-- Provided material --
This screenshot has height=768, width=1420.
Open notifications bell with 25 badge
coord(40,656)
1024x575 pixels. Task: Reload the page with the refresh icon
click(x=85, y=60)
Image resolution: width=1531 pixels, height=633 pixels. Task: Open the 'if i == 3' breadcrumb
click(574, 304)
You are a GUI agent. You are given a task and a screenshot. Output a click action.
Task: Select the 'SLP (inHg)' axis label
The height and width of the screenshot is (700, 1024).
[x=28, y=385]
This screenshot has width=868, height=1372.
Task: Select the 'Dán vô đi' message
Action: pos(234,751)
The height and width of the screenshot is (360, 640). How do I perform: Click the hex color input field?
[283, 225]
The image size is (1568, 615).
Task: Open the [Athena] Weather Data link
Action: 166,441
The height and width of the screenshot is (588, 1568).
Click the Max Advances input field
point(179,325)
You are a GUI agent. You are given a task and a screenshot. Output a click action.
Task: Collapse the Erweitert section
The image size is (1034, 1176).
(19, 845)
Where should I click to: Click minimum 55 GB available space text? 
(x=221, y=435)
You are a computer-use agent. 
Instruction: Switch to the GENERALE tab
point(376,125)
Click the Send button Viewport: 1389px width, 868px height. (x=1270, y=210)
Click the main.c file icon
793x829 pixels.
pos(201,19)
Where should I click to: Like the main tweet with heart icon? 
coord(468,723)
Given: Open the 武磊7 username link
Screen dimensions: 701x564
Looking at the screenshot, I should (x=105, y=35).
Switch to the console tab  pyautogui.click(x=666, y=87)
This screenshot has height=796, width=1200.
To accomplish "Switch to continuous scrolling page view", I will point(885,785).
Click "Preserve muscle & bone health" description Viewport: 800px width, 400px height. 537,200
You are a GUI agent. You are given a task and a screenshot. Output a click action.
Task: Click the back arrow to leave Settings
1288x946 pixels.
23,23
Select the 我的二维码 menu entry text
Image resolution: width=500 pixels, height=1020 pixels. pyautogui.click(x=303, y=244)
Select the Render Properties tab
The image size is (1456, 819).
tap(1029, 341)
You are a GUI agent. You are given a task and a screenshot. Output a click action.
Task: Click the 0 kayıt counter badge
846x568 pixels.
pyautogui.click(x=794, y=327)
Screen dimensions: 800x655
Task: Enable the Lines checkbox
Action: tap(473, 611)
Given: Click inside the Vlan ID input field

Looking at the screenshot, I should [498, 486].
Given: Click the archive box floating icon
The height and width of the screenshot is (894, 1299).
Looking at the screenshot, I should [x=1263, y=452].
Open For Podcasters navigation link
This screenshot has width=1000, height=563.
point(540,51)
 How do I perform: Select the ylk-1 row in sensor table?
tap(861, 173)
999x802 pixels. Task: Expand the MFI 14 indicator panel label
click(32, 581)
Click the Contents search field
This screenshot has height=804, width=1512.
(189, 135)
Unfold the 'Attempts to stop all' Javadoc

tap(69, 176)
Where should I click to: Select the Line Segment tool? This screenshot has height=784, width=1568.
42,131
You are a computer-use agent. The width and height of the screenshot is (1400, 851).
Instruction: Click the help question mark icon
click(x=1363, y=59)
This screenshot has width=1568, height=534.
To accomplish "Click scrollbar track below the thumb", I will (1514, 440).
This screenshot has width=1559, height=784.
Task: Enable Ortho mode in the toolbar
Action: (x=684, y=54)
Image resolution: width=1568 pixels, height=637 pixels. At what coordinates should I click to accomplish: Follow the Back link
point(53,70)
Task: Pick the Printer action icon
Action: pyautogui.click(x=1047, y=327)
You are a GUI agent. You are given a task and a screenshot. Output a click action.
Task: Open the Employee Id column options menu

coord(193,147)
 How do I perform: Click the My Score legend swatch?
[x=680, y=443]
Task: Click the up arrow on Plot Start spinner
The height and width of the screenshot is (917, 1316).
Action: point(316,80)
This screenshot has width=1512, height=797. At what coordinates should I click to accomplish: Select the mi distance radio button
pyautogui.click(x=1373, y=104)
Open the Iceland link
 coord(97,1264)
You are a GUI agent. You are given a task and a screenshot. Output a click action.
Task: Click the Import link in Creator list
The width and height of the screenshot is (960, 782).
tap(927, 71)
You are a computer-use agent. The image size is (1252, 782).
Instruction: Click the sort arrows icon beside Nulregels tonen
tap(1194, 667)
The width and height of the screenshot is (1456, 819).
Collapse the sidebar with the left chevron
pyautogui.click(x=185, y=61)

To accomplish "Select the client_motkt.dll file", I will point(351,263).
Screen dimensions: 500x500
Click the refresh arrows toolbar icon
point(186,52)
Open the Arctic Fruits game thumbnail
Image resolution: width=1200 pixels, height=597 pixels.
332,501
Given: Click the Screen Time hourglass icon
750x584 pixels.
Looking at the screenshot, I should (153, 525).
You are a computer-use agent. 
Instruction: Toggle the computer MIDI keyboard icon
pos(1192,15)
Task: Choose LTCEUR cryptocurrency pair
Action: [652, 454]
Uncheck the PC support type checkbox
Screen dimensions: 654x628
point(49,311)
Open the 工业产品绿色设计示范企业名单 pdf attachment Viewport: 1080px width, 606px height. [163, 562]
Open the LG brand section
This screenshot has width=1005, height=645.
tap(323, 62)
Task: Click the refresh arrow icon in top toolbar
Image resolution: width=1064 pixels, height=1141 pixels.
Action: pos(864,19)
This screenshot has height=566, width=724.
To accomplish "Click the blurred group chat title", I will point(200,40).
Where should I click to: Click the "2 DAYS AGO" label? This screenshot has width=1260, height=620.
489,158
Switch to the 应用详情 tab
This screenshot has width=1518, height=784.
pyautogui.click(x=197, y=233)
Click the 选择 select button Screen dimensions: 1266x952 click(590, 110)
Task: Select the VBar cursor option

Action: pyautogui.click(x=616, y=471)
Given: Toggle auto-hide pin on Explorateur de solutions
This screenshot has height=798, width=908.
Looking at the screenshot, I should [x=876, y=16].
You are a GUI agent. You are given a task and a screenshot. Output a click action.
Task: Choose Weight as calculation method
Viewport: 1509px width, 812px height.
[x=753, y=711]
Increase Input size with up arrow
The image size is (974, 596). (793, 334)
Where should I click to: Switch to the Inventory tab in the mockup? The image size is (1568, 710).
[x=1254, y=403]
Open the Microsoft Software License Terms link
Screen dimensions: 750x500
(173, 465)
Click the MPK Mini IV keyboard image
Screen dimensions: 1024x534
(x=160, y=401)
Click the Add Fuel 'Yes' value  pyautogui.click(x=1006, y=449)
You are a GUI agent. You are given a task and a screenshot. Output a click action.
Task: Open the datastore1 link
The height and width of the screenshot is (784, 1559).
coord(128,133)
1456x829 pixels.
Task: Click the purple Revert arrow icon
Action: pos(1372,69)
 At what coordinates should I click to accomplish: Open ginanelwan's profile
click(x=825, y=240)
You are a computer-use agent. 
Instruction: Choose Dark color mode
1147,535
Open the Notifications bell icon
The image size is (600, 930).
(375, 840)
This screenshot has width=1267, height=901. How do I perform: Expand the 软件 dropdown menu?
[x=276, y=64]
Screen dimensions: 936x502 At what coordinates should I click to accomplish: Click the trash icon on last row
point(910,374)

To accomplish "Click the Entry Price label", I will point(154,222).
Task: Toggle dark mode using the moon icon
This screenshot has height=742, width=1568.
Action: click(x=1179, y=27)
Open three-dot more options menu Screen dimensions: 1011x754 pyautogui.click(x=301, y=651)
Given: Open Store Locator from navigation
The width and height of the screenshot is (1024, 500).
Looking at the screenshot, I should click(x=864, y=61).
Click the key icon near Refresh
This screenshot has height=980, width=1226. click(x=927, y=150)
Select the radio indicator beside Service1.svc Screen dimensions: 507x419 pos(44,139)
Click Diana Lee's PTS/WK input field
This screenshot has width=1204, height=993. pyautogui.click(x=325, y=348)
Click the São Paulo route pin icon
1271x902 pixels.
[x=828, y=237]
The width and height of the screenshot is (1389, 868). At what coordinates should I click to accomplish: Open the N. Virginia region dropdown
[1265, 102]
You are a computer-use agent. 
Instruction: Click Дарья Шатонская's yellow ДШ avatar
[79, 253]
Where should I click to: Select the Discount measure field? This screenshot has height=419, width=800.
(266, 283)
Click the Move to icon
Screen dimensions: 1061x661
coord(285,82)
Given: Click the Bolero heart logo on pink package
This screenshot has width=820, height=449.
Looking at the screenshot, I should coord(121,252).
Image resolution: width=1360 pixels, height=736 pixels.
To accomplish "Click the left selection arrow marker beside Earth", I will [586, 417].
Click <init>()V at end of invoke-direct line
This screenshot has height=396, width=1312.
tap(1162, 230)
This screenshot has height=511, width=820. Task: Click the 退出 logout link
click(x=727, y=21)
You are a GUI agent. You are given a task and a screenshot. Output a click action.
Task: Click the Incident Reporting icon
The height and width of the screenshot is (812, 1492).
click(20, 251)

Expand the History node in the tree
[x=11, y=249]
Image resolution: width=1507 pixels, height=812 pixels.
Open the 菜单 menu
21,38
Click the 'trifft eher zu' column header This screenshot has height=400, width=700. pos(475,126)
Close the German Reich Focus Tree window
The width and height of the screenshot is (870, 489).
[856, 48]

-- Written exercise --
Give as a numbered list, with blank lines left out, the records from the line with "Expand the History node in the tree" up to and including the last line of the records.

-- Answer for the task --
1. Expand the History node in the tree
2. [x=11, y=249]
3. Image resolution: width=1507 pixels, height=812 pixels.
4. Open the 菜单 menu
5. 21,38
6. Click the 'trifft eher zu' column header This screenshot has height=400, width=700. pos(475,126)
7. Close the German Reich Focus Tree window
8. The width and height of the screenshot is (870, 489).
9. [856, 48]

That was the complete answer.